ON 7 MAY 1945, in Reims, France, the German general Alfred Jodl signs the first unconditional surrender of the Third Reich, officially ending the Second World War in Europe. Sitting in a small brick schoolhouse that served as a headquarters for Allied troops, Jodl is flanked on either side by British, French, Russian and American officers.
Adolf Hitler had committed suicide in Berlin on 30 April, leaving a note that appointed the admiral Karl Donitz to the German presidency. Two days later, the Nazis lost the Battle of Berlin, and their surviving forces, dispersed throughout Europe, began signing independent acts of surrender. Not content with these isolated capitulations, the American military leader and supreme commander of the Allied forces, Dwight D Eisenhower, demanded the Germans’ immediate surrender on all fronts. Donitz initially intended to negotiate with the Allies, but when Eisenhower threatened a severe bombing offensive, the German president told Jodl to sign the first instrument of surrender.

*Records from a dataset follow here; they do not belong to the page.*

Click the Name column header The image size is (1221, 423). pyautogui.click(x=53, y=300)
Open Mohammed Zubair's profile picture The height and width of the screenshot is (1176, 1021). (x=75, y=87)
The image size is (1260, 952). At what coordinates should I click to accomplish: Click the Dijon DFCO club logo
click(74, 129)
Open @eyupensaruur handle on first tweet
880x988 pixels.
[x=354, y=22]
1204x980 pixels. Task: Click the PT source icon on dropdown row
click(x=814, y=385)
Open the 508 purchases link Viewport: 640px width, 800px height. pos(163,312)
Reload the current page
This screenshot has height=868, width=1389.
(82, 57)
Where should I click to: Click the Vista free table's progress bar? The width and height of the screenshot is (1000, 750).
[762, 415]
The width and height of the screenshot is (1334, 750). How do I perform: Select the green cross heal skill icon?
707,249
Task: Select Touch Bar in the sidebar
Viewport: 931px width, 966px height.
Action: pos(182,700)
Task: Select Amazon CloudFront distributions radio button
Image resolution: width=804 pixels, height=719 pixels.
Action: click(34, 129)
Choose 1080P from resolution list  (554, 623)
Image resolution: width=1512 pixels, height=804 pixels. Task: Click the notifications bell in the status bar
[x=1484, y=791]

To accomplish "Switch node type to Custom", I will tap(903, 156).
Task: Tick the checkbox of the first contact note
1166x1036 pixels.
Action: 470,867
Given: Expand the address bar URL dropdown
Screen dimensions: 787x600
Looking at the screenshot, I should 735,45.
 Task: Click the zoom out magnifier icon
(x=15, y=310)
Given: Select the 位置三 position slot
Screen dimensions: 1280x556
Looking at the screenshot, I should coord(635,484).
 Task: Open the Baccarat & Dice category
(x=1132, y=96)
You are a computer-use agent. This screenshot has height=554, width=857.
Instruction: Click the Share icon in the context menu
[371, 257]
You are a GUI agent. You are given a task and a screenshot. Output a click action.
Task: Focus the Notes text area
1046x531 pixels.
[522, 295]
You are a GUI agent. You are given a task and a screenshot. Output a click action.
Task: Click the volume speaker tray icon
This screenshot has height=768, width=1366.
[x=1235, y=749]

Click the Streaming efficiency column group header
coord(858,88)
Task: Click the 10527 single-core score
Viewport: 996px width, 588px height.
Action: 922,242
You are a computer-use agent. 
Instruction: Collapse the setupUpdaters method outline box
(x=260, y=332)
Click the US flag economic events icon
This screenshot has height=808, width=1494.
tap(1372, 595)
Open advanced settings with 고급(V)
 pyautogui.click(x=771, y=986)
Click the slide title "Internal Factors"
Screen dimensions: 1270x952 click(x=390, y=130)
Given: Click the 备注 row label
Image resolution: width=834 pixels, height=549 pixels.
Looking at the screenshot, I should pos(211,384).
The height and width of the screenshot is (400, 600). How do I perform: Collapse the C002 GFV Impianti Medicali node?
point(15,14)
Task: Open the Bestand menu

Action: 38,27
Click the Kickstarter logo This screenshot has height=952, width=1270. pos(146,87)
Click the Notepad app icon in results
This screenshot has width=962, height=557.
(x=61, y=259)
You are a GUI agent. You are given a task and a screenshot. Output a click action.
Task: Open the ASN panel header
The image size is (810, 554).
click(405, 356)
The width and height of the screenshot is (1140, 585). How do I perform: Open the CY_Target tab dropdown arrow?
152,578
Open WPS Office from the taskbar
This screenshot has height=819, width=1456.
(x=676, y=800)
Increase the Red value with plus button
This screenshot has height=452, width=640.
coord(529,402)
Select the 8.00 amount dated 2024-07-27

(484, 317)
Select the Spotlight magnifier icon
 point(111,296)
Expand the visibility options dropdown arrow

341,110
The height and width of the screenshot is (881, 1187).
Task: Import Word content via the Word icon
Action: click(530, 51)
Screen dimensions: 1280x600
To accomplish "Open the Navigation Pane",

The text of the surrender was divided into three parts: the first acknowledged Germany’s comprehensive defeat, the second specified procedures for its disarmament and withdrawal from non-German territories, and the third yielded control of its government to the Allied forces. Part three stipulated measures such as monetary compensation for war damages and the release of prisoners and prosecution of Nazi leaders.